ラストバトルよ、もう一度。

あきのななぐさ

プロローグ

魔王討伐の報告

 魔王の討伐に成功した――。


 その報告を受けたものの、国王はにわかには信じられないようだった。


「――妖精よ、確かに魔王は滅んだのだな? あの勇者が滅ぼしたのだな?」

「そうだよ? ワタシ、そう言ったよね? 王様は頭だけでなく、耳まで悪くなったの? うそうそ、じょーだんだよ! 冗談! まあ、色々と言いたいのはわかるよ? でも、話せば長くなるし……。『とりあえず魔王をやっつけたよ!』って事で!」


 そんな無礼な言い方をされても、国王は無言で思案に暮れる。ただその目は、仁王立ちする大男に注がれていた。


 ――凱旋とは言い難い状況。国王はそう思っているのだろう。


 しかし、妖精は嘘の報告はできない。まるで自ら認めさせるように、国王はその言葉を口にした。


「そうか――。とにかく、魔王は滅んだのだな――」

「王様もしつこいね? それより、もう帰ってもいい?」


「――ん? ああ、そうだな。妖精よ、ご苦労だった。感謝を――、妖精女王に伝えてほしい。『魔王は滅んだ、感謝する』と」


 ようやく国王の口から出た魔王滅亡の宣言。まったく威厳がないにも関わらず、それは歓喜の波紋となって広がっていく。


 荘厳な雰囲気が消し飛ぶ謁見の間。それを染め上げる歓喜の色。


「じゃあ、あとは狂戦士の話を聞いてね!」

「――⁉ 狂戦士から聞けと?」


 王の言葉に、謁見の間は瞬時に静けさを取り戻す。

 だが、それもすぐに塗り替えられる。地の底から湧き出たようなその声で。

 

「――まて。今、何と? いや、その者は話す事が出来たのか?」


 とっさのことで、ようやくその一言を発した国王。

 混乱しているのだろう、発した大男ではなく、妖精に答えを求めていた。


「んー。まあ、色々あったんだよね……」

 うつむき、悲しげな雰囲気を漂わせた妖精。そのあと上げたその瞳は、どこか遠い所を見つめている。

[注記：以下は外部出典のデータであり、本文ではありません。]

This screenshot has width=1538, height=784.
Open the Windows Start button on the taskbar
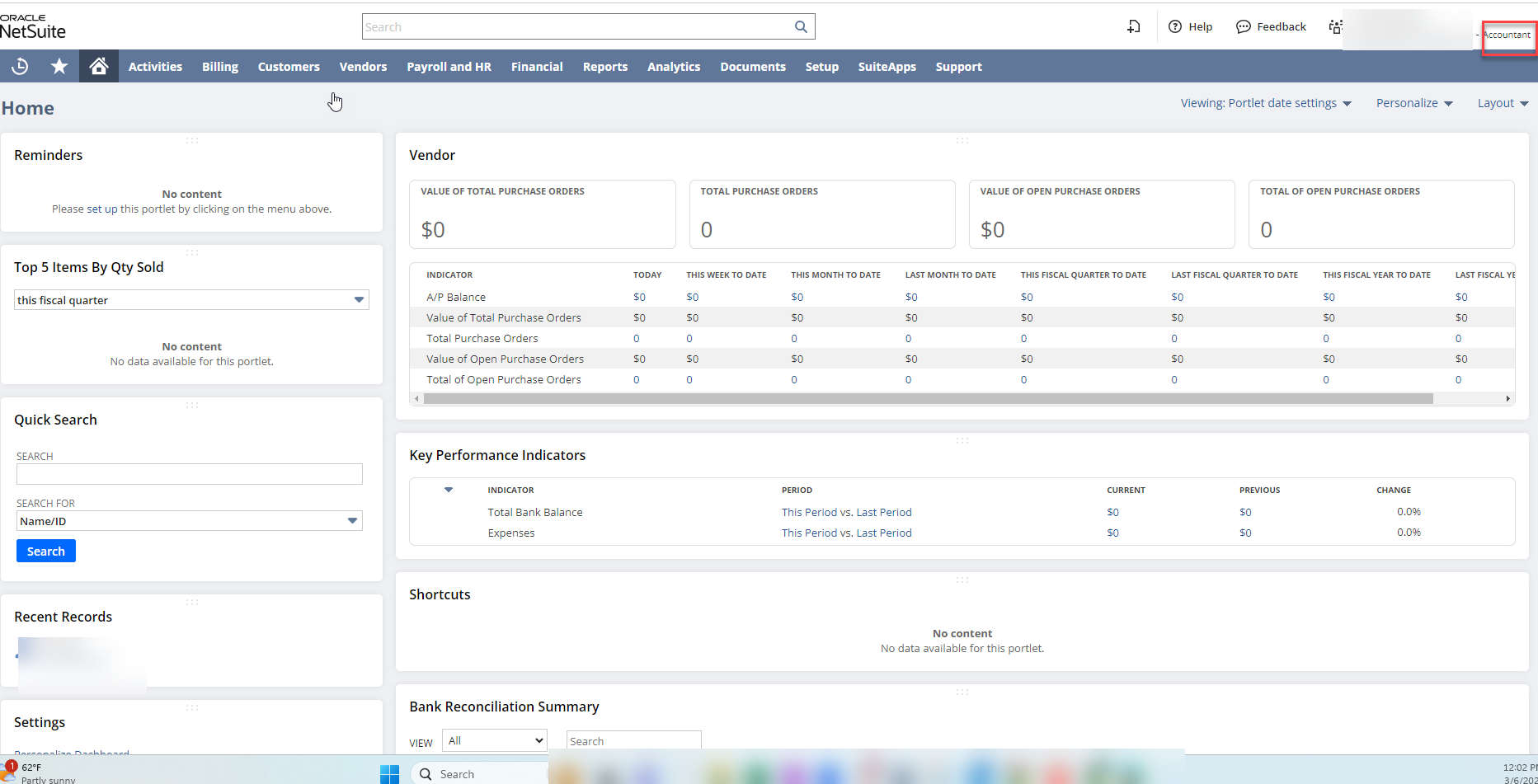tap(389, 773)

 一瞬、その雰囲気にのまれた国王。だが、それが妖精の演技であると見抜いた王は、怒りをあらわに立ち上がる。


「そこを報告するのが使命であろう!」

「ワタシに聞かないでよ! もうこの人たちと関わるの嫌なの! それにさっき『この後のことは知らないよ』って言ったよね!」


 激怒する王と反論する妖精。そのやり取りを、再びあの声が遮っていた。


「だから! とにかくあの魔術師と同じ事のできる魔術師を見つけて連れて来て! 若くて綺麗なお嬢様も一緒に! 早く! 一刻も早くだからね! そうしないと、魔王を滅ぼした力で世界を滅ぼすからね!」

 

 渦巻く違和感の嵐の中、それだけを告げて踵を返す狂戦士。


 その瞬間、狂戦士の体を覆っていたマントがひらりと舞う。だが、狂戦士はそれを慌てて隠す。


 ――まるで、乙女が恥じらうように――。


 騒めきと共に、さらに吹き荒れる違和感の嵐。だが、狂戦士の威圧により、無言の帳がのしかかる。


「これって、新しい魔王の誕生? でも、恥じらう魔王って新鮮かな?」


 肩をすくめた妖精に、王の怒声が降り注ぐ。


「その羽を全てむしり取られたくなければ、何があったのか報告しろ! 最初から全てだ!」

「えー⁉ ワタシ『後のことは知らない』って言ったよー?」


 妖精の不満の声を国王の憤怒の声が塗り替えようとした瞬間、虚空からまばゆい光と共に、勇ましい声が響いていた。